Effect of cathode gas flow patterns on performance of micro direct methanol fuel cell

In this paper, an active oxygen-supplying micro direct methanol fuel cell (μDMFC) and an air-breathing μDMFC were designed, fabricated and tested. Stainless steel plates with the thickness of 200μm were chosen to fabricate the current collectors by the micro stamping. The 5-layered membrane electrode assembly (MEA) was fabricated by the catalyst coated membrane (CCM) method. The polymethyl methacrylate (PMMA) plates were manufactured into fixer plates with the heat-resistant treatment. Silicon rubber gaskets were employed to keep the cells from liquid leakage, which relieves the fixing pressure during clamping and prevents short circuit. The effects of different methanol concentrations and supply velocities on the performance of both μDMFCs were studied.
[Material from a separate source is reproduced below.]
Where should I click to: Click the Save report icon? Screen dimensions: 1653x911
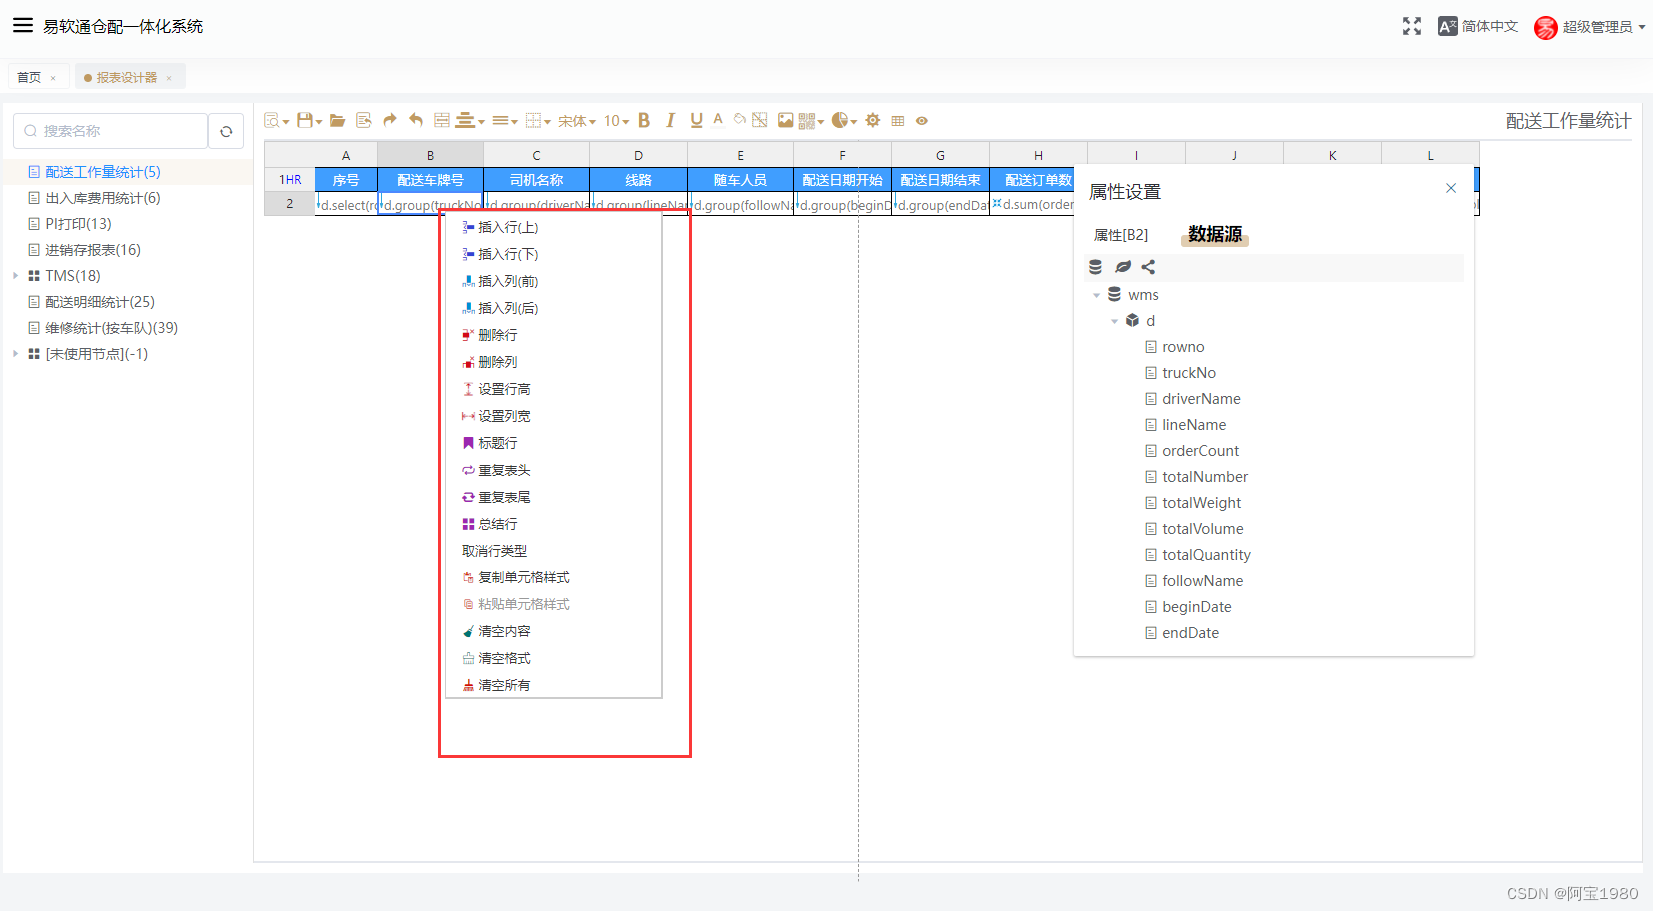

The active oxygen-supplying μDMFC exhibited a maximum output power density of 65.66mW/cm² at 40°C, while the air-breathing μDMFC provided a maximum output power density of 27.11mW/cm² at 20°C. And experiments were carried out to compare the effects of the two cathode gas flow patterns on cell performance. The results revealed that the active oxygen-supplying μDMFC exhibits higher performance than the air-breathing μDMFC at the cost of more complex system structure and parasitic power consumption.